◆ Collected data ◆
========
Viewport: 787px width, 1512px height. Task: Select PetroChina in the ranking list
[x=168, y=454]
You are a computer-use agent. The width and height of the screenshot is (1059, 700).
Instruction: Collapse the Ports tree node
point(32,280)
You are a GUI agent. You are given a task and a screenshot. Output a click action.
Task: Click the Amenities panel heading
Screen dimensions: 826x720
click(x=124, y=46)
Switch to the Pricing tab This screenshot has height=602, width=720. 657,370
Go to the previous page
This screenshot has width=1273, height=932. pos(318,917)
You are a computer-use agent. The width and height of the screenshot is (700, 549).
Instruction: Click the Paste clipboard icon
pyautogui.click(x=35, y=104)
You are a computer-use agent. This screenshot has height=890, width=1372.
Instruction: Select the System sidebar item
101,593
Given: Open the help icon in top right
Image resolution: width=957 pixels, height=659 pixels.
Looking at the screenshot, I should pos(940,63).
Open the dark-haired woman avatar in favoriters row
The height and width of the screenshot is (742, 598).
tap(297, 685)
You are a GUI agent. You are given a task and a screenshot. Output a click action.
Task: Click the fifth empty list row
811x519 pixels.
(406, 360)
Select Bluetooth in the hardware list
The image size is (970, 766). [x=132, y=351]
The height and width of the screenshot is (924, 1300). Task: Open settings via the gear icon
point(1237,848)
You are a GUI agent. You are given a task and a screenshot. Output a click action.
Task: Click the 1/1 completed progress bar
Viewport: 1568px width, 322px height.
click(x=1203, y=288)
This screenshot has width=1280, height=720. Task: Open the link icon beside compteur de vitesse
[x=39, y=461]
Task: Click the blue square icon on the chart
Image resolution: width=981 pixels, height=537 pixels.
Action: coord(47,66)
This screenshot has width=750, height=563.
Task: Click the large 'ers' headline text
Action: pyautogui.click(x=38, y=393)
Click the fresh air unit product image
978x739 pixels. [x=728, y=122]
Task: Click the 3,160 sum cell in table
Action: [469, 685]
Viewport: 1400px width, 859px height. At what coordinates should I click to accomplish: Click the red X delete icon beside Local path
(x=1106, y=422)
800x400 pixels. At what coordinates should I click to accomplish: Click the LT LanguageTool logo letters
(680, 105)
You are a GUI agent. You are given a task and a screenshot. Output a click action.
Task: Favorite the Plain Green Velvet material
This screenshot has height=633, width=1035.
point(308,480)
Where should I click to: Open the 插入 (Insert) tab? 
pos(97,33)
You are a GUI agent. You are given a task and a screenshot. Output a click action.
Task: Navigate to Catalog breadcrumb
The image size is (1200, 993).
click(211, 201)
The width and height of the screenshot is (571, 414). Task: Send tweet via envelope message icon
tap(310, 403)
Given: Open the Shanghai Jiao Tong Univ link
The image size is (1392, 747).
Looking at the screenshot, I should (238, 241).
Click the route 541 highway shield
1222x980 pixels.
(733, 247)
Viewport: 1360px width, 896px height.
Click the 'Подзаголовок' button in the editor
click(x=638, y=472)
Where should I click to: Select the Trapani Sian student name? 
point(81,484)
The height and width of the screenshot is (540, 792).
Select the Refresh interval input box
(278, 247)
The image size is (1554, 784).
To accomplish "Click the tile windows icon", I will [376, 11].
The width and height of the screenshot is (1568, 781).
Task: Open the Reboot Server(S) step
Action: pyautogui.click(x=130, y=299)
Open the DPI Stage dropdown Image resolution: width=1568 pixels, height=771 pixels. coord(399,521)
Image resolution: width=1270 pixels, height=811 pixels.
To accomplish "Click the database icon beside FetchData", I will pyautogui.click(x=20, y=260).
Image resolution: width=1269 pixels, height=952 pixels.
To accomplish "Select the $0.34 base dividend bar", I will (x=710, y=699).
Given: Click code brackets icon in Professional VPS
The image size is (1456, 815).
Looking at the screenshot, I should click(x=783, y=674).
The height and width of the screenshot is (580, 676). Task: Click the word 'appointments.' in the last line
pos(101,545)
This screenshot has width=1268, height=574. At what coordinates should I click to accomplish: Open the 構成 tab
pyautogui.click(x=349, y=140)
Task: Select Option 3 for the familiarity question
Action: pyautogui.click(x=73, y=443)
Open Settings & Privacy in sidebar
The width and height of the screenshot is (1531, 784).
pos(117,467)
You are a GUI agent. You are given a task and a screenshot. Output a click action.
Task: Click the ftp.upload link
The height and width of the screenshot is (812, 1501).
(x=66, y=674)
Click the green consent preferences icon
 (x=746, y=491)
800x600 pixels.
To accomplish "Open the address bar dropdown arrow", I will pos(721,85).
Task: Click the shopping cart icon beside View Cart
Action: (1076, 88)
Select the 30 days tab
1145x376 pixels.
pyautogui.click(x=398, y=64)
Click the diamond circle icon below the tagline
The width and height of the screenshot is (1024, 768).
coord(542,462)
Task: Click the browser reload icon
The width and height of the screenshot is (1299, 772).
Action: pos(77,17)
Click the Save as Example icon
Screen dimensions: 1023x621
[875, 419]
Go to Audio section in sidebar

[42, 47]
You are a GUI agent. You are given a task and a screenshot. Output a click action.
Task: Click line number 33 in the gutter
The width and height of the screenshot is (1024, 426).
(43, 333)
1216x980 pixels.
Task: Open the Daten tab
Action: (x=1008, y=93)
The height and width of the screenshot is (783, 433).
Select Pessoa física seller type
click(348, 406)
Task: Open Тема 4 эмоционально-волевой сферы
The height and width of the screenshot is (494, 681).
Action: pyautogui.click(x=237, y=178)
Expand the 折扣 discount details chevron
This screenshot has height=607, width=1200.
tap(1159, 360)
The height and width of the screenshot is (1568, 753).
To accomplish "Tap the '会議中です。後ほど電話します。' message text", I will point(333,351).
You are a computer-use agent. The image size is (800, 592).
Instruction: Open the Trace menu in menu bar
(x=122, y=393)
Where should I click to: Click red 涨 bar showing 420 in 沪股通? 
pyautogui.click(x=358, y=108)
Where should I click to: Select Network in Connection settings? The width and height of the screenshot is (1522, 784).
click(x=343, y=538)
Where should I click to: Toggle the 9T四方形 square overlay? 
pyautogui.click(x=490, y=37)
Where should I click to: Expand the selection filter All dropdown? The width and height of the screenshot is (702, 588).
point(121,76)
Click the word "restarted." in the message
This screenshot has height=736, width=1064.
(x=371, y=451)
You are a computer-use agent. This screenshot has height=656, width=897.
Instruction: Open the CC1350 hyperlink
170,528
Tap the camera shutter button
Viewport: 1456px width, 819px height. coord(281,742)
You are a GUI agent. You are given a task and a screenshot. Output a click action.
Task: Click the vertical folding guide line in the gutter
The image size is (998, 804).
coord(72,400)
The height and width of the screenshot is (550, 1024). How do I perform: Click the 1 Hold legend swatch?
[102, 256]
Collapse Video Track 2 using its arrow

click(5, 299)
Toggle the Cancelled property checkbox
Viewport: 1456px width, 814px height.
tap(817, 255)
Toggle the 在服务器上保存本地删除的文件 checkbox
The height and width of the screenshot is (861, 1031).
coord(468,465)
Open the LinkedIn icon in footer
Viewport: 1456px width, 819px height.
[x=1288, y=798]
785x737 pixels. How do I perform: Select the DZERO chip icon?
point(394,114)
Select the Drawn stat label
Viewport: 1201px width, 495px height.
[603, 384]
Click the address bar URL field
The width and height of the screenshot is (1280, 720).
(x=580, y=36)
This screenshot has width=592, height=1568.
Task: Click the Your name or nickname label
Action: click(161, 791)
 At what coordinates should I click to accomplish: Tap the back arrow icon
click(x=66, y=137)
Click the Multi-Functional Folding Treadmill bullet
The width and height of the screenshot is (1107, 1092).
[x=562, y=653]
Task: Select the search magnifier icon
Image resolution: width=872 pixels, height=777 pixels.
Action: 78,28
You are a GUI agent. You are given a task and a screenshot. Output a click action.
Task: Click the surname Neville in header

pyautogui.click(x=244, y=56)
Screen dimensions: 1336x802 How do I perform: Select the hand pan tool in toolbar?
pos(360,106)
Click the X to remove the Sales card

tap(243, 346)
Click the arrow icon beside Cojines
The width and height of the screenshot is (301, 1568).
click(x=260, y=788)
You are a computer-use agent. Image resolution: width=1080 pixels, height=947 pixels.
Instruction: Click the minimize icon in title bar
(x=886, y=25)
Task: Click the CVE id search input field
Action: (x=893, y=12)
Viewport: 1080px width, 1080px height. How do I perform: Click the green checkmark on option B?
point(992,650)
========
The job here is to find each line above with the word "gutter" and copy it.

Task: Click line number 33 in the gutter
Task: Click the vertical folding guide line in the gutter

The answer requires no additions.